What’s much more interesting – to me at least – is the Brazilians with one-way tickets back home, brining with them knowledge, language skills, and know-how from years abroad.
They’re returning en masse in recent years partly to avoid financial crisis abroad but equally as much to start small businesses and re-invest money made abroad in Brazil.
It’s the guy who I interviewed a couple years ago in Minas Gerais state who was undocumented in America, washed dishes at a diner, and came back to Brazil with enough money to open a restaurant in his small town.
Or the young, well educated Brazilian who lived in Silicon Valley, ran with the Facebook’s and Google’s of the world, but who gave it all up to come back to Sao Paulo to start a now-thriving local startup called Peixe Urbano.
In Brazil, the brain drain has morphed into the brain gain.
When Brazilians suddenly find it worth their while to leave places like London, New York, Zurich or Palo Alto to come back to places like Sao Paulo, Rio de Janeiro, Porto Alegre and Belo Horizonte, in my mind there is something fundamentally right going on in Brazil.
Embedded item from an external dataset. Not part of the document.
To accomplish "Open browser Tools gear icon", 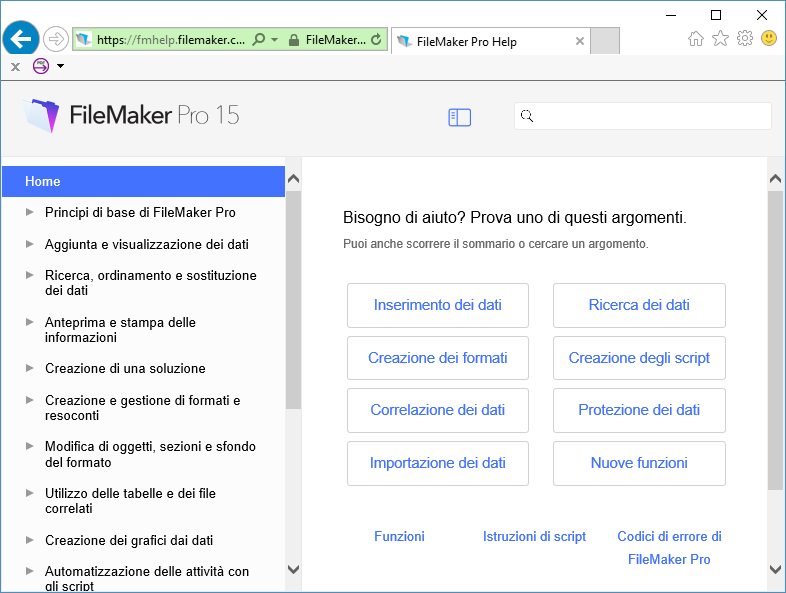I will [x=745, y=39].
When these same people suddenly start leaving Brazil again is when I’ll start to take notice and worry that perhaps the economy really is a mess.
Brazil: Worth the bet?
Does Brazil have problems? Yes. A tonne of them.
Here’s a random few: There could easily be a housing bubble. Consumers with little education in healthy spending are playing a dangerous game of gorging themselves on new credit. The public education system is not of world class standards, to put it mildly. Airports and road infrastructure are decades behind places like, for example, South Africa. Institutionalised corruption still absorbs tens of billions of dollars from government coffers each year (some say well over $100bn annually).
Big Brazilian private and state companies like Petrobras, Embraer, and EBX are innovating, but there are still too few innovators at the grassroots level too few patents being issued from Brazil – the fewest of any of the BRICS.
The country still has extreme poverty, you just have to look a wee bit harder to find it. But not that far.
Just get out of Sao Paulo, fly to Recife, rent a car and start driving west to the Brazilian interior and you’ll meet some of the nicest people in the country, but also some of the poorest. They cobble together a monthly salary that is equal to what some upper middle class folks in Sao Paulo spent on one night at a local pizzeria.
Heck, next time you fly into Rio’s international airport, instead of having the cab whiz you straight to Copacabana, ask the driver to take you to a place called Bangu and let me know what you think.
Yes, Brazil is a complicated place – where half the population is ‘middle class,’ but tens of millions still live in favelas. Brazil: Not for beginners, as the saying goes.
Maybe Brazil’s economy really is (or was) one giant mirage the past several years. Maybe it will collapse like a deck of cards back to earth, if it hasn’t already.
Who knows?
I don’t gamble.
But if I did, that’s still a bet I’m not willing to make.